Caught up in the worst banking crisis since 2008, First Horizon (FHN)’s share price has plunged about 40% over the past couple months, falling well below the $25 per share that TD offered when the takeover was announced in February 2022.
The stock closed at $15.05 a share Wednesday and plunged another 36% Thursday after the deal was mutually abandoned by the banks.
First Horizon is a regional lender in the southeast United States and would have helped Canada’s TD expand south of the border. But regional banks have been losing the confidence of investors and customers since the March collapse of Silicon Valley Bank and Signature Bank.
On Monday, a third regional bank, First Republic, failed and JPMorgan purchased most of its assets. A fourth, PacWest Bank confirmed earlier Thursday that it’s looking for a financial lifeline.
First Horizon said it remains stable, cash-rich and diversified.
“While today’s announcement is unfortunate and unexpected, First Horizon will continue on its growth path operating from a position of strength and stability,” said First Horizon CEO Bryan Jordan, in a statement.
TD said in a statement that the companies called off the merger because of an unexpectedly long regulatory approval process. Without a timetable for approval, the companies began to question whether the deal would get regulators’ blessing at all. TD said the regulatory issue was for “reasons unrelated to First Horizon.”
In an interview with CNBC, Jordan concurred that he doesn’t believe the deal was called off because TD Bank wanted to avoid buying First Horizon as regional bank stocks plunge.
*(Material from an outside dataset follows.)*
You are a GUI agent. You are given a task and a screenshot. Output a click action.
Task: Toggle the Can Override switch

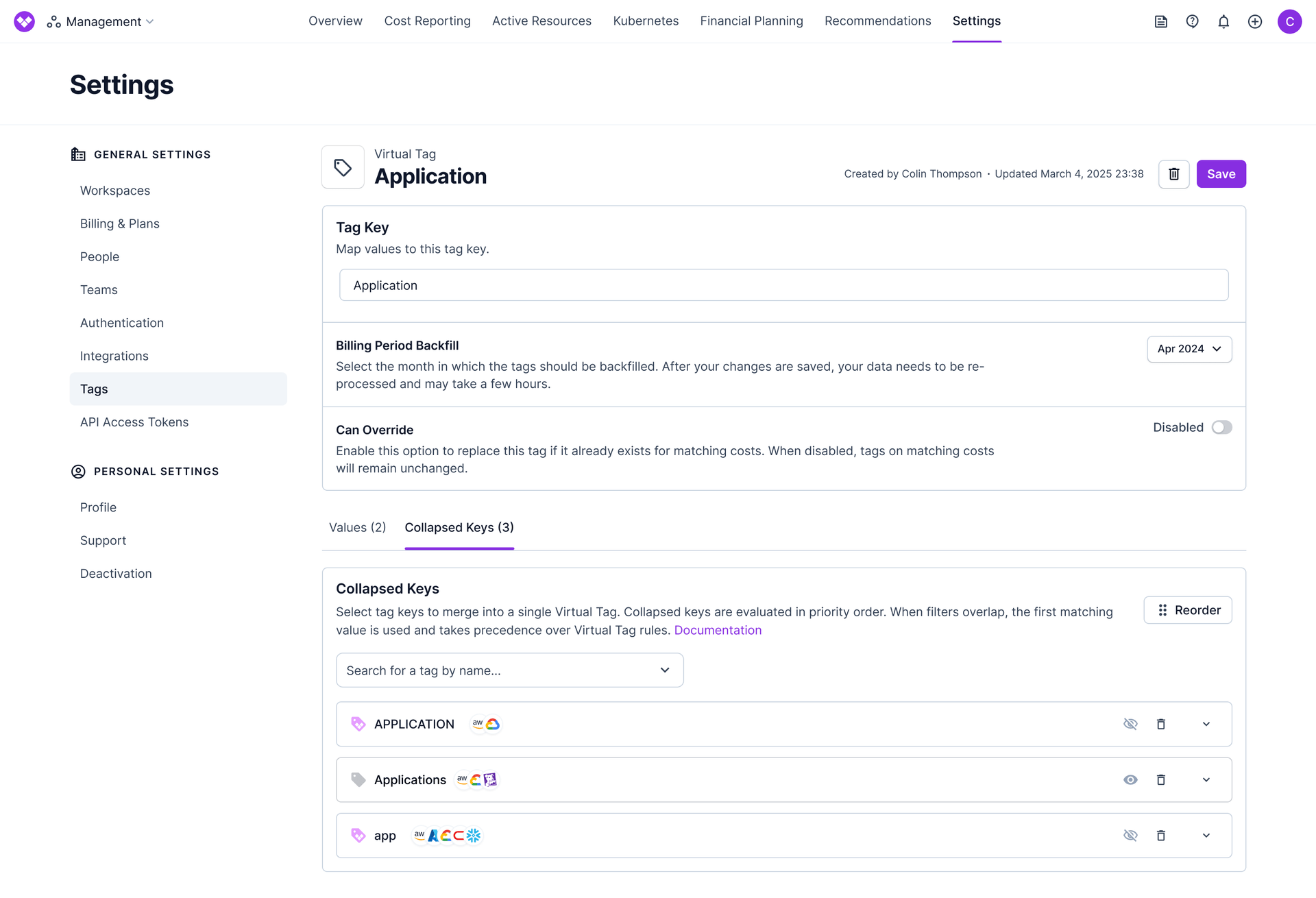pyautogui.click(x=1221, y=428)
“We were unable to get a timeline for approval and we reached this agreement,” Jordan said. “We never assumed the regulatory approval was a given. We always knew that there was a risk in this process.”
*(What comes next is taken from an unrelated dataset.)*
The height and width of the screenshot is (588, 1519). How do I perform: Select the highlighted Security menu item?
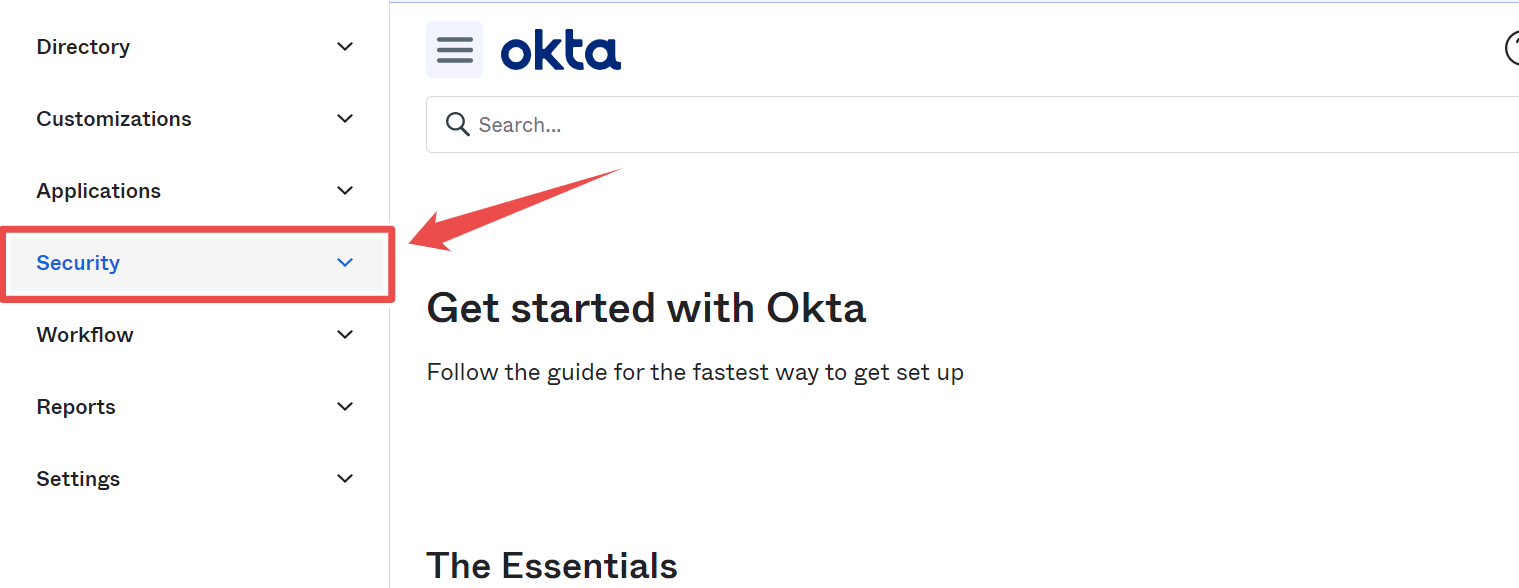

He added that he believes that the banking sector remains strong, and that First Horizon has not taken considerable shifts to tighten its lending standards.
“I think things will stabilize, it’s just going to take some time,” Jordan said. “At the same time, we are seeing around the margins that contraction is occurring, just because of the tightness of financial conditions.”
Although TD didn’t directly cite the banking crisis or First Horizon’s crumbling market value as the reason for abandoning the purchase, CEO Bharat Masrani said in a statement that the decision provided “clarity” to its customers and shareholders.
TD will pay First Horizon a $200 million breakup fee plus $25 million in reimbursement fees.
Other regional bank stocks have tumbled in recent days after First Republic’s failure. Investors are waiting for the next shoe to drop. Early Thursday, California-based PacWest Bank said it is exploring “all strategic options” after its share price was cut in half in after-hours trading following a Bloomberg report that it was considering a sale.
As the Fed has hiked interest rates to fight inflation, the value of regional lenders’ loans and bond holdings has crumbled. Customers had been moving their money to bigger banks, leaving some regional banks without the cash they need to pay for withdrawals.